# Data for review

▬▬▬▬▬▬

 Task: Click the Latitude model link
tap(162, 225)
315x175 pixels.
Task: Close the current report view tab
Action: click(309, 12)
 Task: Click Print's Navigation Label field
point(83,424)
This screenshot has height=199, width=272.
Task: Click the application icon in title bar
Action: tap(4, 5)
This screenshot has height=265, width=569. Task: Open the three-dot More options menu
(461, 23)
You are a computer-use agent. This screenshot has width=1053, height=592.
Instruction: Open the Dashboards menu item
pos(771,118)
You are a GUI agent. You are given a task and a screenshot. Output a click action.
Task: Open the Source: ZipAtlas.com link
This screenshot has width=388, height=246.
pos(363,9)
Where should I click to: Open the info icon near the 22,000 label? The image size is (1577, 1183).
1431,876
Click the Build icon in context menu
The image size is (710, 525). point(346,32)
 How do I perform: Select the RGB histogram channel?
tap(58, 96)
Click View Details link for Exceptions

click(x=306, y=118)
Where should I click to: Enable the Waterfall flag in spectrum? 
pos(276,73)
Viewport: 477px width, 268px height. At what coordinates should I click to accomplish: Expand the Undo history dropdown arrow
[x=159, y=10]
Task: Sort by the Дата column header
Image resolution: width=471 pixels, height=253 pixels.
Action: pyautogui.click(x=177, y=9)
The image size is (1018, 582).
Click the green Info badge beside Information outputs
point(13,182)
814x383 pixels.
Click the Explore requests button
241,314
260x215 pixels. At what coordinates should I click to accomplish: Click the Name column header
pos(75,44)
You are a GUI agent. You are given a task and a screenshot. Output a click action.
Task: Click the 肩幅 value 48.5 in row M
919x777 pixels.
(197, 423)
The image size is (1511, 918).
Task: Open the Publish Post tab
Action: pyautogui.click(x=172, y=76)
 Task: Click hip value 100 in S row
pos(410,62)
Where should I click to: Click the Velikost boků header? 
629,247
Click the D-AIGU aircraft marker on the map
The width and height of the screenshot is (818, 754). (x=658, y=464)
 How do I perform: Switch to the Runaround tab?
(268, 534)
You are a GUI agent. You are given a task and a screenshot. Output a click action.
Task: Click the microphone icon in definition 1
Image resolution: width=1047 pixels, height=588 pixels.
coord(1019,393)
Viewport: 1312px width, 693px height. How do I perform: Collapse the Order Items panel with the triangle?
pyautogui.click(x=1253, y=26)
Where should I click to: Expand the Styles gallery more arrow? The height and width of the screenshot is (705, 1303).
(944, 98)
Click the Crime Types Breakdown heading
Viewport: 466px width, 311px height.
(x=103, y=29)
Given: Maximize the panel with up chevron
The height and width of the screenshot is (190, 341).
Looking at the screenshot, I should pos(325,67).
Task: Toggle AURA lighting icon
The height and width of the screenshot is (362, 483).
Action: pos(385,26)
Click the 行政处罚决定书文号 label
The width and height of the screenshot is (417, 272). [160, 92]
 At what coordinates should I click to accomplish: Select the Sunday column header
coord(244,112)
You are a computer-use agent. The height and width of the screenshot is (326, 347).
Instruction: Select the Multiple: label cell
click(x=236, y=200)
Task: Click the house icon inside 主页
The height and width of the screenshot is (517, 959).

▬▬▬▬▬▬

The answer must consist of every line from the entries above that contains "computer".

You are a computer-use agent. This screenshot has width=1053, height=592.
You are a computer-use agent. The height and width of the screenshot is (326, 347).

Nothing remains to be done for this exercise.